TEMPO.CO, Jakarta - Direktur Komersial PT Krakatau Steel (Persero) Tbk. Melati Sarnita angkat bicara soal dugaan praktik impor baja ilegal yang disampaikan Menteri Perdagangan Zulkifli Hasan.
Melati menyebutkan saat ini masih banyak pelaku usaha yang melakukan praktik impor baja ilegal. Hal tersebut yang berpengaruh besar pada kinerja industri baja nasional.
"Banyak impor baja yang diindikasi dilakukan secara unfair seperti dumping dan circumvention (pengalihan pos tarif)," ujar Melati ketika dihubungi Tempo, Rabu, 27 Juli 2022.

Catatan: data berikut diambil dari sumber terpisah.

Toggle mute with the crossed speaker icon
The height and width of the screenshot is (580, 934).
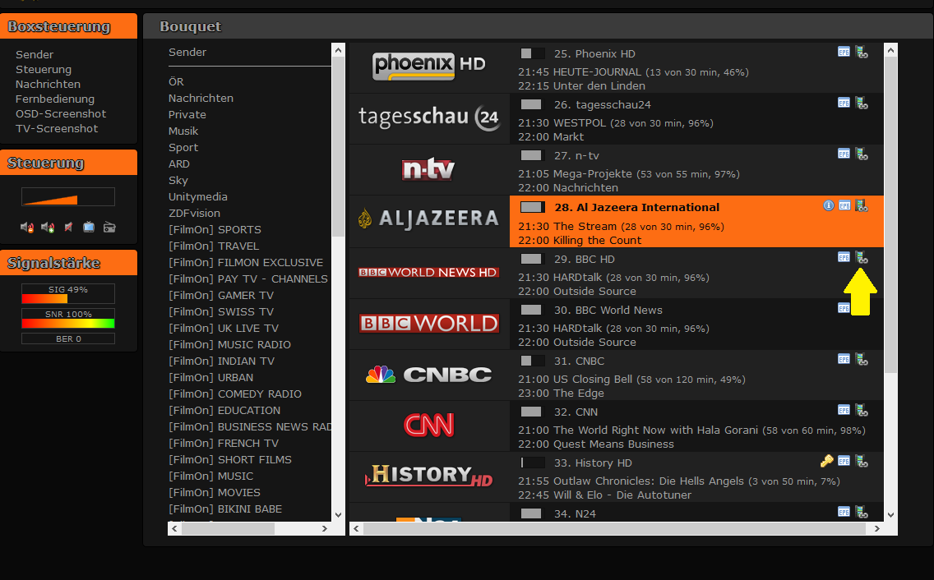68,228
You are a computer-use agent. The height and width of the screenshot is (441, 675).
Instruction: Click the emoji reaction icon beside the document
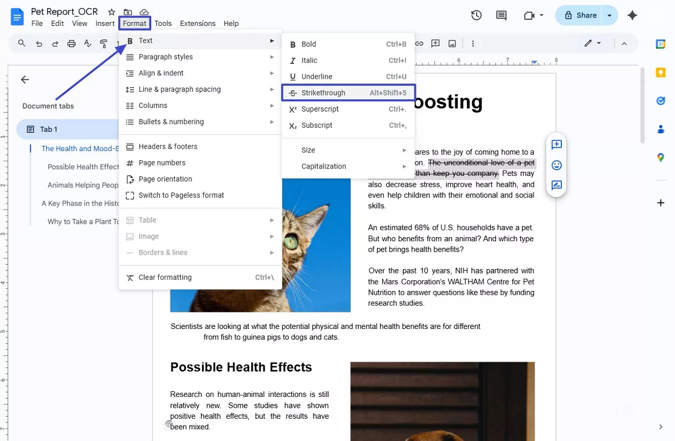pos(556,165)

Ketua Klaster Flat Product dari Asosiasi Besi dan Baja Indonesia (IISIA) menjelaskan, impor baja ilegal juga menimbulkan kerugian negara. Sebab, pengalihan pos tarif memungkinkan pengusaha tak perlu membayar bea masuk produk yang diimpor.
Bea masuk umum atau Most Favoured Nation (MFN) dan bea masuk trade remedies adalah dua di antara contohnya tarif yang harus dibayar. Dengan tak membayar bea masuk itu, kata Melati, potensi pendapatan negara bisa hilang.

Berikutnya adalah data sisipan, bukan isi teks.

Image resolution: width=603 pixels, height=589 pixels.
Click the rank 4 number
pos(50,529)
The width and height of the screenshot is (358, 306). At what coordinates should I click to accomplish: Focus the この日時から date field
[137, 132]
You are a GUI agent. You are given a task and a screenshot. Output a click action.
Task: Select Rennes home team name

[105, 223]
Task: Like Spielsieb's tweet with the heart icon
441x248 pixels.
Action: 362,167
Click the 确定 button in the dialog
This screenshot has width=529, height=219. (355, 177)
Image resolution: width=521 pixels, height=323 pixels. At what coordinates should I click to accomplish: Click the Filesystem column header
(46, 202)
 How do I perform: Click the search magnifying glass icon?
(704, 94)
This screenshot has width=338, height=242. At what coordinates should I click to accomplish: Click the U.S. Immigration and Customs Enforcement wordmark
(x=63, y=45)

Ia lalu mengutip data Badan Pusat Statistik (BPS) yang menunjukkan rata-rata nilai impor baja paduan dari seluruh negara untuk produk baja canai panas atau HRC, plate, CRC/S, WR, bar, section, dan coated sheet selama tahun 2016 hingga 2021 sebesar US$ 1,67 miliar per tahun.

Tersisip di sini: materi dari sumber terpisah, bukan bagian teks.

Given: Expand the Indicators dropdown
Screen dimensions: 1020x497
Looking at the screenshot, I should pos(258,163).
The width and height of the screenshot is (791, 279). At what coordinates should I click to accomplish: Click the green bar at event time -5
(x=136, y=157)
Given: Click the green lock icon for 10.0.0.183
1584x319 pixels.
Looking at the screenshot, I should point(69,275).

Kalangan pengusaha memperkirakan sebanyak 90 persen dari produk impor itu masuk dengan tak membayar bea masuk lewat praktik circumvention. Dengan begitu, hitungan potensi kerugian negara bisa dihitung dengan mengalikan nilai impor US$ 1,5 miliar dengan Bea Masuk MFN sebesar 15 persen yakni US$ 225,7 juta.